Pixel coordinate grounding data
::::
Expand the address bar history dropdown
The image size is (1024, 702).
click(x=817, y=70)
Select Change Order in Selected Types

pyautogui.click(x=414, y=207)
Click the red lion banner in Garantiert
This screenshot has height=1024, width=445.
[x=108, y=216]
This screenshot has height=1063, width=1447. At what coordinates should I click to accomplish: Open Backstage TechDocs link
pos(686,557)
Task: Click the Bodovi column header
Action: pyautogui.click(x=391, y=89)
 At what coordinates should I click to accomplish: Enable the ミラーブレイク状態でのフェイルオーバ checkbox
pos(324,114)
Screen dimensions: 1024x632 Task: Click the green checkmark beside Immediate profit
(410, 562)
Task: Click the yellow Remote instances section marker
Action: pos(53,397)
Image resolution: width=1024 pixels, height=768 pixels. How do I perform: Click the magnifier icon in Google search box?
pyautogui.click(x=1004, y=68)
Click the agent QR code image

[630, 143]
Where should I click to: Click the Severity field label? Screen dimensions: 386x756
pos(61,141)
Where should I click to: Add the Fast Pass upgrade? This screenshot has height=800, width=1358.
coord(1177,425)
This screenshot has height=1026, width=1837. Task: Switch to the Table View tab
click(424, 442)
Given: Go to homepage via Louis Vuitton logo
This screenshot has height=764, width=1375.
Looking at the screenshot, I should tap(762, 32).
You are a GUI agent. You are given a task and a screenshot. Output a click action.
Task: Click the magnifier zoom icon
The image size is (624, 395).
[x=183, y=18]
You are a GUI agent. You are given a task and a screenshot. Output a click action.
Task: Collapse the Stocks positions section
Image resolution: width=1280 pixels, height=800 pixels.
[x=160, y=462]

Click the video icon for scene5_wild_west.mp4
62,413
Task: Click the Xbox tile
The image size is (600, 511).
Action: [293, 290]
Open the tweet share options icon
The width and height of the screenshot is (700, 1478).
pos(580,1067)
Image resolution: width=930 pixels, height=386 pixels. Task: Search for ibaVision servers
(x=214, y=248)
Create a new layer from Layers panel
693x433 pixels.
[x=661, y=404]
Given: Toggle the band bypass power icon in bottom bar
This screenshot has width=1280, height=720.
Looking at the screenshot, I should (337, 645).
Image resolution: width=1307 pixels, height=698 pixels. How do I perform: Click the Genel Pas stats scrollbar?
::::
• [TASK OBJECTIVE]: Each line of the data is to be written out again exactly.

• [OUTPUT OF THE TASK]:
Expand the address bar history dropdown
The image size is (1024, 702).
click(x=817, y=70)
Select Change Order in Selected Types

pyautogui.click(x=414, y=207)
Click the red lion banner in Garantiert
This screenshot has height=1024, width=445.
[x=108, y=216]
This screenshot has height=1063, width=1447. At what coordinates should I click to accomplish: Open Backstage TechDocs link
pos(686,557)
Task: Click the Bodovi column header
Action: pyautogui.click(x=391, y=89)
 At what coordinates should I click to accomplish: Enable the ミラーブレイク状態でのフェイルオーバ checkbox
pos(324,114)
Screen dimensions: 1024x632 Task: Click the green checkmark beside Immediate profit
(410, 562)
Task: Click the yellow Remote instances section marker
Action: pos(53,397)
Image resolution: width=1024 pixels, height=768 pixels. How do I perform: Click the magnifier icon in Google search box?
pyautogui.click(x=1004, y=68)
Click the agent QR code image

[630, 143]
Where should I click to: Click the Severity field label? Screen dimensions: 386x756
pos(61,141)
Where should I click to: Add the Fast Pass upgrade? This screenshot has height=800, width=1358.
coord(1177,425)
This screenshot has height=1026, width=1837. Task: Switch to the Table View tab
click(424, 442)
Given: Go to homepage via Louis Vuitton logo
This screenshot has height=764, width=1375.
Looking at the screenshot, I should tap(762, 32).
You are a GUI agent. You are given a task and a screenshot. Output a click action.
Task: Click the magnifier zoom icon
The image size is (624, 395).
[x=183, y=18]
You are a GUI agent. You are given a task and a screenshot. Output a click action.
Task: Collapse the Stocks positions section
Image resolution: width=1280 pixels, height=800 pixels.
[x=160, y=462]

Click the video icon for scene5_wild_west.mp4
62,413
Task: Click the Xbox tile
The image size is (600, 511).
Action: [293, 290]
Open the tweet share options icon
The width and height of the screenshot is (700, 1478).
pos(580,1067)
Image resolution: width=930 pixels, height=386 pixels. Task: Search for ibaVision servers
(x=214, y=248)
Create a new layer from Layers panel
693x433 pixels.
[x=661, y=404]
Given: Toggle the band bypass power icon in bottom bar
This screenshot has width=1280, height=720.
Looking at the screenshot, I should (337, 645).
Image resolution: width=1307 pixels, height=698 pixels. How do I perform: Click the Genel Pas stats scrollbar?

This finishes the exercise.